We shouldn't let guilt grip children who want to do things other than studying—and stifle their minds.

But the child doesn't see all this as 'mathematics' or 'arithmetic'. It is just an interesting exercise for her driven by curiosity. Contrast this with conversations we hear 12-13-year-olds having. It typically revolves around 'subjects'. Which subject is easy, which one is tough. What questions are most likely to be asked in examinations? Learning eventually becomes an activity that has to be dealt with; it becomes focused on negotiating the prescribed curriculum and the purpose of learning becomes restricted to doing well in exams. It's likely the child we met on the plane will grow up to become like this too. Why does this happen?

During childhood and schooling, children become victims of constraints, regulation, discipline and regimen. Times during which children don't study but just talk, interact with each other, play, draw, dismantle toys or just have fun is considered a waste of study time. We seem to have designed a schooling system which in trying to encourage learning seems to do the opposite. Children start feeling guilty about wanting to do anything other than "studying". Learning restricts itself to the textbooks and curriculum-prescribed subjects. Marks in exams are the only means for a child to demonstrate her learning capabilities. The few extra-curricular activities encouraged by schools are not assessed as rigorously as the main subjects so in a way we discourage children from spending too much time in those activities.

I think we miss out numerous opportunities for children to correlate, link and understand concepts. We encourage distinction between various learning experiences and over time children learn to dislike certain experiences and like some other. This gradually erodes the quality of learning itself. I think children learn at different times and in different ways. It is the responsibility of a school, teachers and parents to understand this, and we should not stifle any effort made by children to make this leap into the enchanting world of learning. The focus of the schooling systems needs to be not only on content and information but on the learning process.

Our curriculum framework advocates the need for integration of subjects, link topics to real life, encourage observation and experimentation. Connections of these subjects to daily events make learning so much deeper and interesting. We should use textbooks, computers and other tools for information dissemination and as triggers for thought. We need to allow the child to be an independent thinker. And see the larger aim of education: influencing the child to become a motivated learner.

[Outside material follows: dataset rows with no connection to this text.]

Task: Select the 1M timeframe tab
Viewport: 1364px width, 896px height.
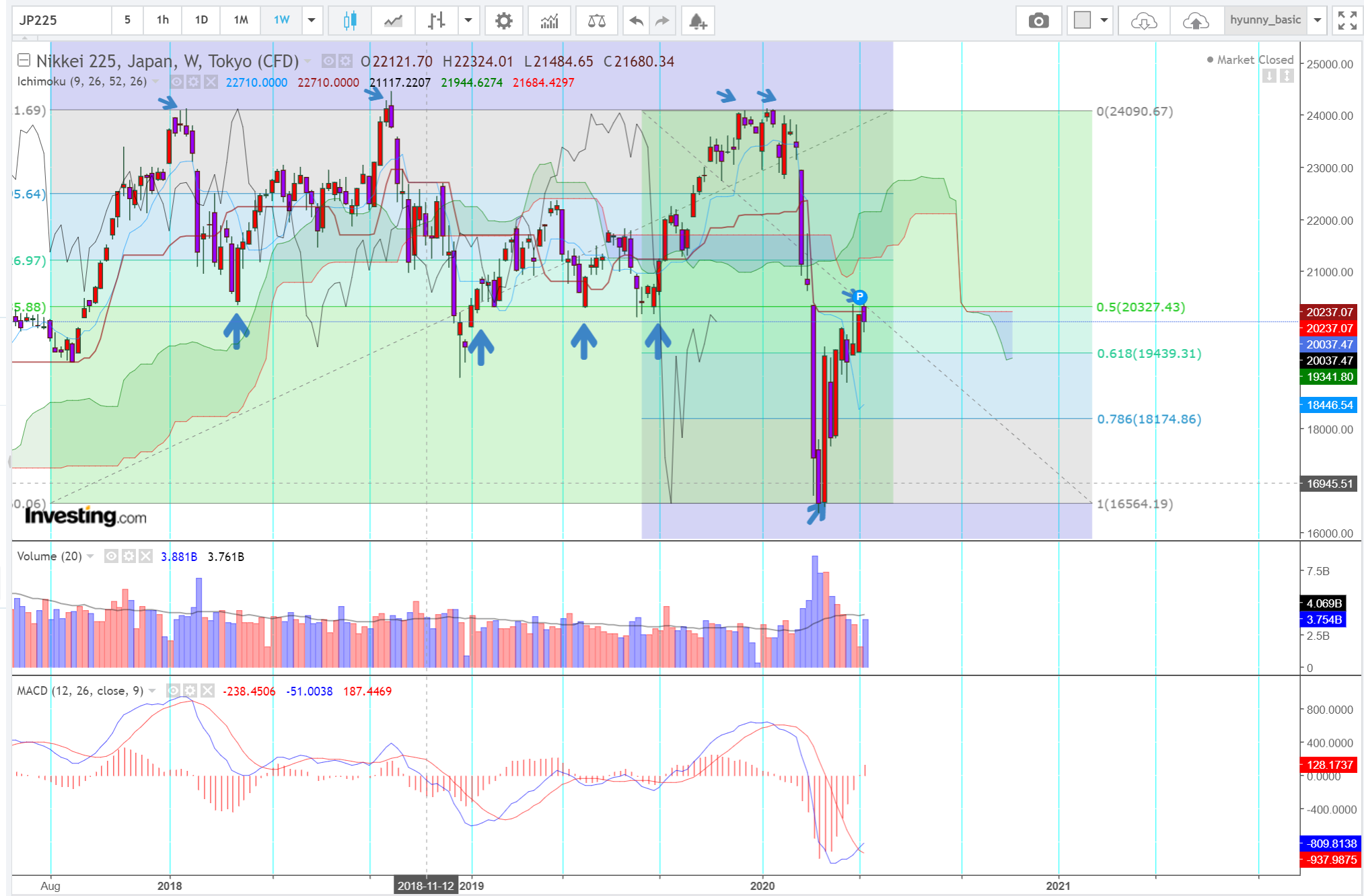Action: pos(241,20)
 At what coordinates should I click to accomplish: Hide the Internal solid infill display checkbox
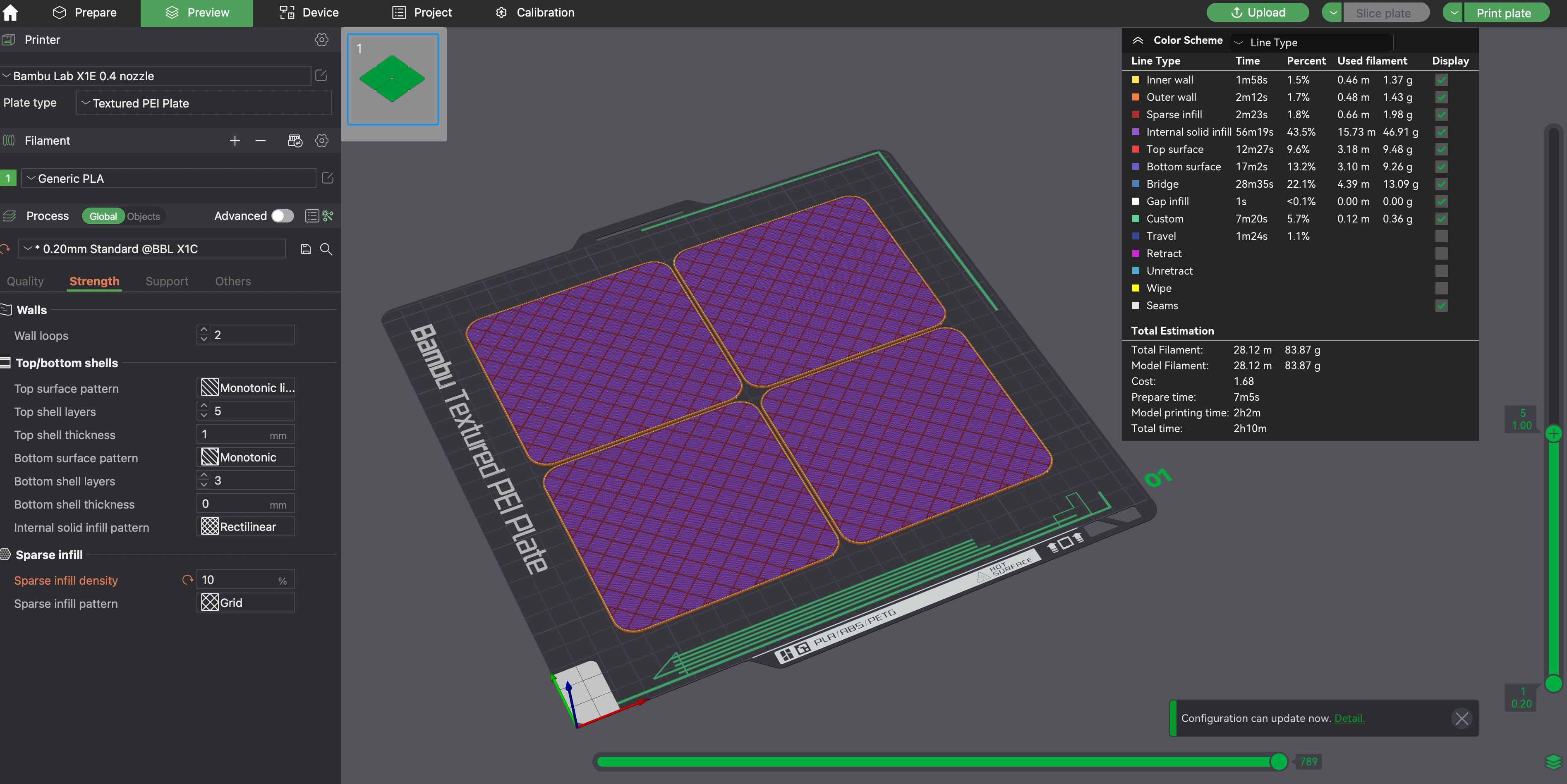[1441, 132]
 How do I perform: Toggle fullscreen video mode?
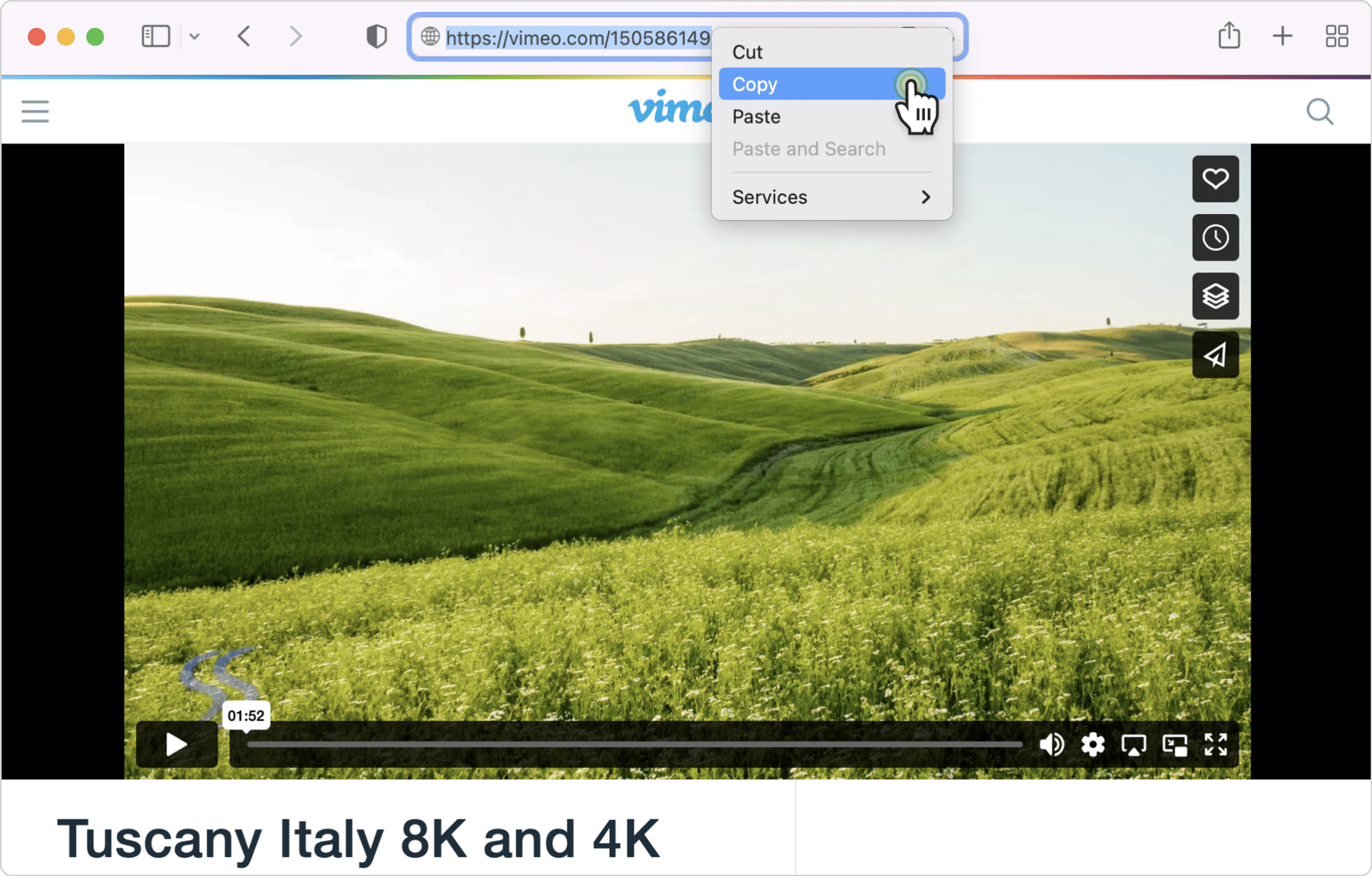[x=1215, y=744]
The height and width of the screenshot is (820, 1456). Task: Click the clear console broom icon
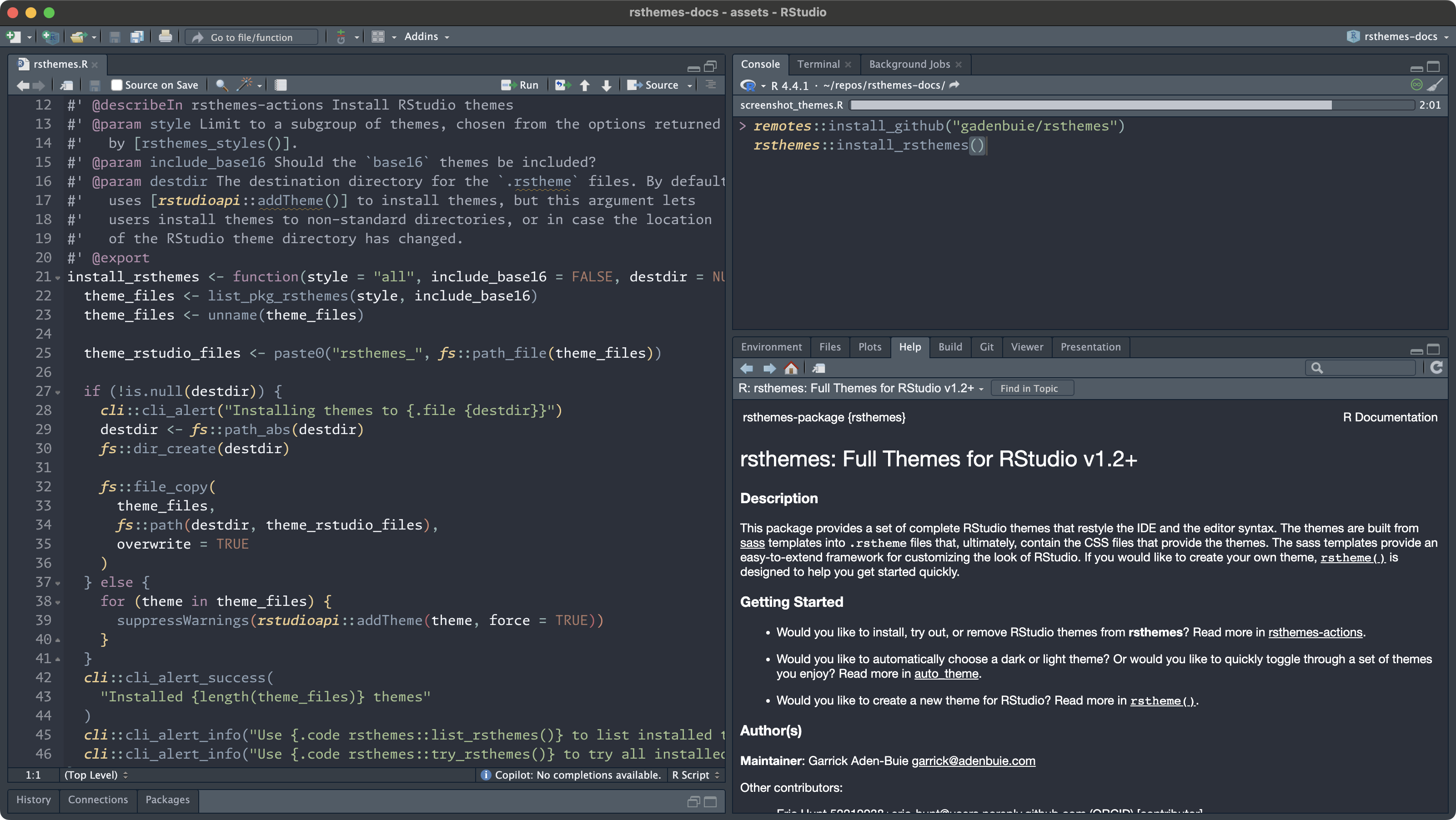point(1436,85)
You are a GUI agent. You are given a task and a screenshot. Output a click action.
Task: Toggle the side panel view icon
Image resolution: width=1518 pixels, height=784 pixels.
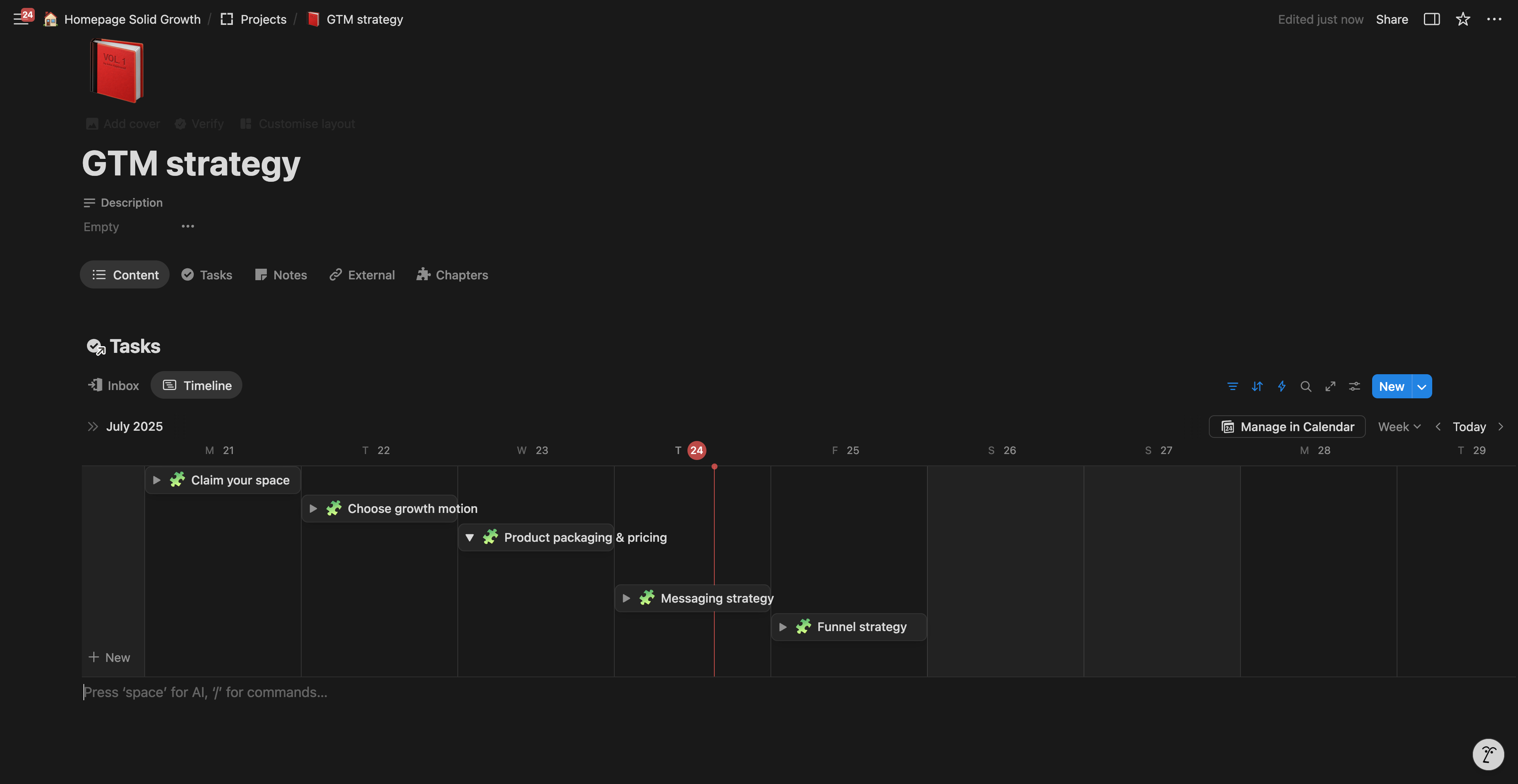[1431, 19]
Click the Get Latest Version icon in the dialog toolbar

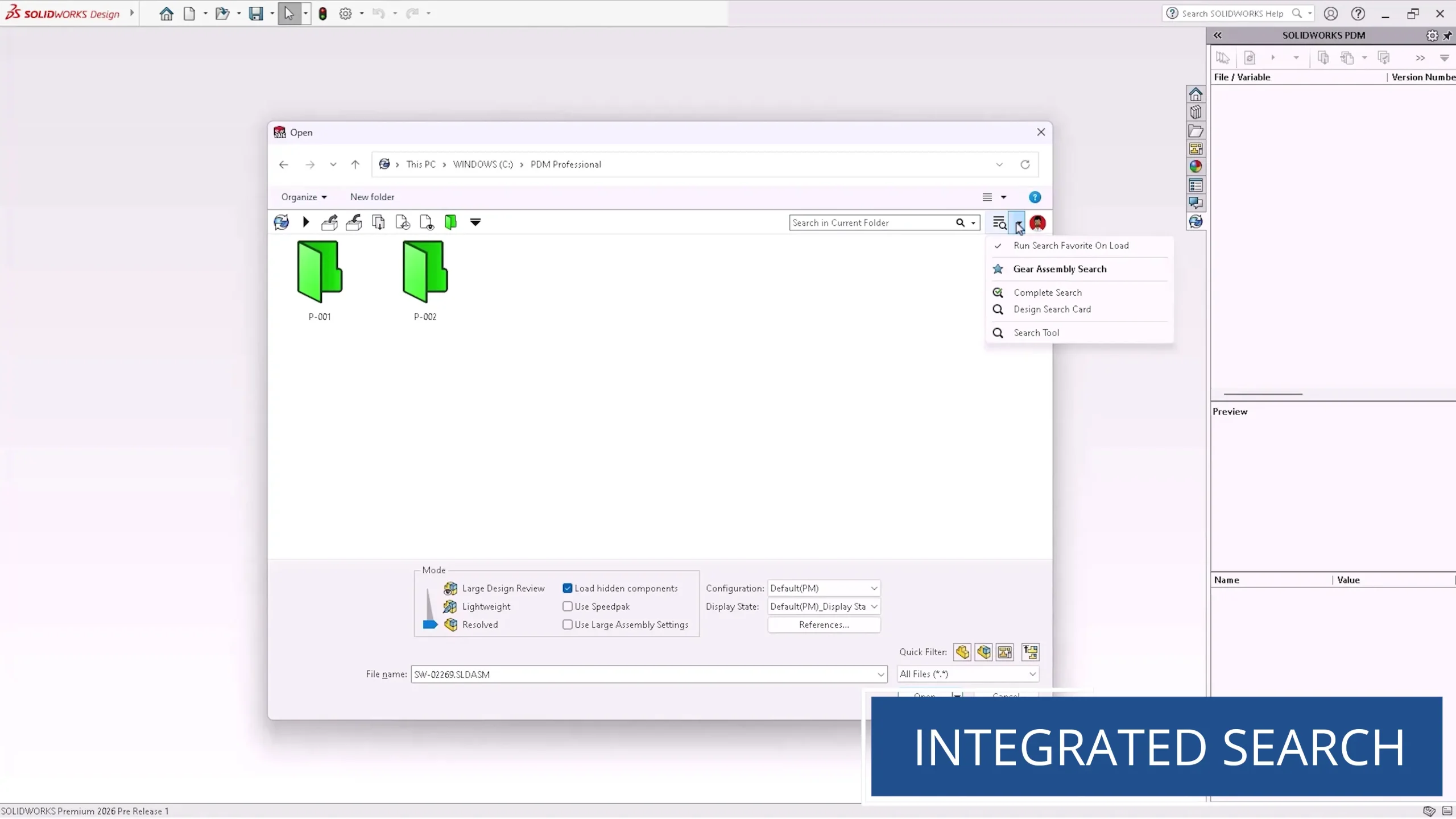[x=378, y=222]
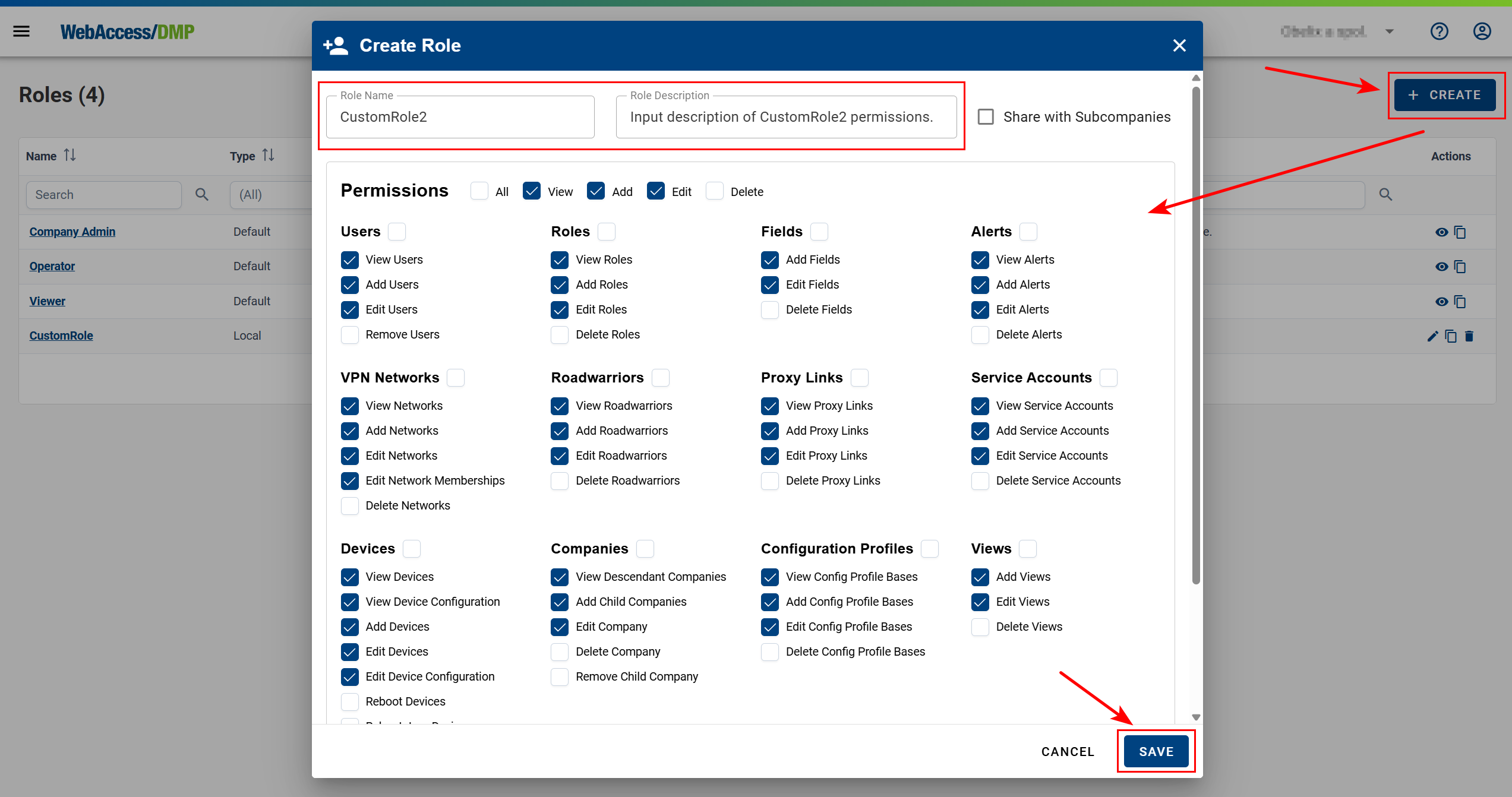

In India now, there is the growing realisation of the need for change. We have begun to realise that our children don't seem to learn how to learn; numerous studies have proven this.We have made the transition from concern for just basic literacy to quality education. We need to progress from a compulsion to mass-produce stereotypes to creating independent thinkers and active learners.

We need to revamp the system that compels children to become mechanical learners. Let us not ourselves stifle the child's mind with archaic definitions of rigidity, rigour and discipline. Let us create an environment that allows the child's mind to blossom. Let us open our schools to the world of learning. We need to take this step and launch ourselves into this new paradigm—of autonomous learning. Only then will we progress towards becoming a learning nation!